A frenzied mob of pro-Trump insurrections that breached the U.S. Capitol building on Jan. 6 came perilously close to confronting Mike Pence and his family, according to a report by the Washington Post, as the vice president was rushed into a room off the Senate floor approximately 60 seconds before the rioters charged onto a landing that was less than 100 feet from the office where Pence, his wife, and his daughter were in hiding.
KEY FACTS
At 1 p.m., Pence began presiding over the joint session of Congress, opening the certificates of the electoral votes from each state, and it was around the same time that Capitol Police Chief Steven Sund said he “realized… things aren’t going well,” as rioters encircled the building.
At 1:50 p.m., the D.C. police on-scene commander declared a riot, and, just before 2 p.m., officials received the first reports of radicals reaching the Capitol’s doors and attempting to break-in.
Pence didn’t leave the Senate floor until 2:13 p.m. and according to the Post report, video footage shows the mob arriving on a second-floor landing at 2:14 p.m., mere seconds after Pence and his family had been rushed inside an office less than 100 feet away (Secret Service agents later moved Pence to a secure room in the Capitol complex).
KEY BACKGROUND:
Before the protest, pro-Trump extremists had posted online about their intentions to kill Pence due to his refusal to indulge President Trump’s desire to overturn the election.
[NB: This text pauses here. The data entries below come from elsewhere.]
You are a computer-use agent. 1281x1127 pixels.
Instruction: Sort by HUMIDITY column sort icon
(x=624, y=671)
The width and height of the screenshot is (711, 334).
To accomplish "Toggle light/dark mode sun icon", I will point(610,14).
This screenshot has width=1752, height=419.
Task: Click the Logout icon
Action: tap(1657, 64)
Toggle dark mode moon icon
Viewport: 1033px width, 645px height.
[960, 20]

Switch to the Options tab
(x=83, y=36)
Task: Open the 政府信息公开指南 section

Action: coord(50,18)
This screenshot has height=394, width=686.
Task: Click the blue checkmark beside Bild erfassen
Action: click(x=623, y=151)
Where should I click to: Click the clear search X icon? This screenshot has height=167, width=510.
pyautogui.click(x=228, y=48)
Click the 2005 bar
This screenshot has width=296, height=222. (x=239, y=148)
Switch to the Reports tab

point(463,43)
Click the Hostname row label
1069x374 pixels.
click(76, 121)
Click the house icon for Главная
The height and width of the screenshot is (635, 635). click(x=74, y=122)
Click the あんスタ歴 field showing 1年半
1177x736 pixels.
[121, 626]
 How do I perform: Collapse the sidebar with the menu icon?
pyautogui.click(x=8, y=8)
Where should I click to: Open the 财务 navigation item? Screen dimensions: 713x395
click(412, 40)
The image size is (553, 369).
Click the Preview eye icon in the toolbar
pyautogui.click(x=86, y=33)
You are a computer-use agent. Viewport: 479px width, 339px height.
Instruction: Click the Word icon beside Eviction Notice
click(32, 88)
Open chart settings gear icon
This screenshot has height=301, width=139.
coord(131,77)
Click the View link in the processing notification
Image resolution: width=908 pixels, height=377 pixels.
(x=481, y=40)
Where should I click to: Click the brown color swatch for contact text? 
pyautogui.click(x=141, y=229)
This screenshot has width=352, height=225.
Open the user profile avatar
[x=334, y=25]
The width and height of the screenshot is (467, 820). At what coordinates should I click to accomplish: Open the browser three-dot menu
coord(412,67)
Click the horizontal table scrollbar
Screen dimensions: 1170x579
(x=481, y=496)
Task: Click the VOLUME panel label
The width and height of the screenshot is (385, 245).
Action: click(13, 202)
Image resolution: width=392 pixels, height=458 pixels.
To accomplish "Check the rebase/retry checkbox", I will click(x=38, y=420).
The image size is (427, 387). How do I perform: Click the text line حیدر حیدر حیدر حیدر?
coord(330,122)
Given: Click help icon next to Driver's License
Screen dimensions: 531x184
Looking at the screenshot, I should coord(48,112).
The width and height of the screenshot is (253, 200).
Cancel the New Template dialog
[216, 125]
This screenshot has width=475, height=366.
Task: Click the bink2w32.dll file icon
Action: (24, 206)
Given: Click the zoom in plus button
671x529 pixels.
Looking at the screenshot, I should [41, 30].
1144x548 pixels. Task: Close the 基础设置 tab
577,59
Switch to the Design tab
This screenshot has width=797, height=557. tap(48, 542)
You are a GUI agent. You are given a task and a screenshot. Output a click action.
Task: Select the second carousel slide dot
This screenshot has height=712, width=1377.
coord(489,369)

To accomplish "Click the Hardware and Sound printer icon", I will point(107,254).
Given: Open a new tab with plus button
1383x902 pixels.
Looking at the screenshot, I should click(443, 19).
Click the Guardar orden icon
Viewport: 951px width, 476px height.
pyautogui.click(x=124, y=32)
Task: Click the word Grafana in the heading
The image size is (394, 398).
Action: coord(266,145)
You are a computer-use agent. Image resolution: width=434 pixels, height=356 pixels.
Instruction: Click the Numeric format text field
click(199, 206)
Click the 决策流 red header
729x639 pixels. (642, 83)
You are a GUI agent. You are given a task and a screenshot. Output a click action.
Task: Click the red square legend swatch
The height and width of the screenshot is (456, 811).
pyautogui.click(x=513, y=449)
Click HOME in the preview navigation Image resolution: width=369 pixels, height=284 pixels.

In his speech prior to the storming of the Capitol, Trump told his supporters, “Mike Pence is going to have to come through for us, and if he doesn’t, it’s a sad day for our country.” A Reuters photographer covering the chaos said he heard at least three different rioters say they wanted to find and hang Pence. There is video of rioters loudly chanting, “Hang Mike Pence!” as they infiltrated the main door on the east side of the Capitol. Rioters erected a wooden gallows next to the Capitol Reflecting Pool at one point. Even days after the siege, “Hang Mike Pence” was still trending on Twitter. In a court filing Friday asking a judge to detain Jacob Chansley, the QAnon supporter who was photographed wearing horns while standing above Pence’s desk, federal prosecutors said that rioters intended “to capture and assassinate elected officials.” The Justice Department alleges Chansley left a note for Pence warning that “it’s only a matter of time, justice is coming.” According to the FBI, Joshua Matthew Black, an Alabama man charged with trespassing after he made it into the Senate, said in a YouTube video: “Once we found out Pence turned on us and that they had stolen the election, like, officially, the crowd went crazy. I mean, it became a mob,” adding, “I wanted to get inside the building so I could plead the blood of Jesus over it. That was my goal.”
WHAT TO WATCH FOR:
The Justice Department’s internal watchdog announced Friday that it will investigate how the department and its law enforcement agencies prepared for and responded to the attacks. The review “will assess whether there are any weaknesses in DOJ protocols, policies, or procedures that adversely affected the ability of DOJ or its components to prepare effectively for and respond to the events at the U.S. Capitol on January 6,” the inspector general said in a statement.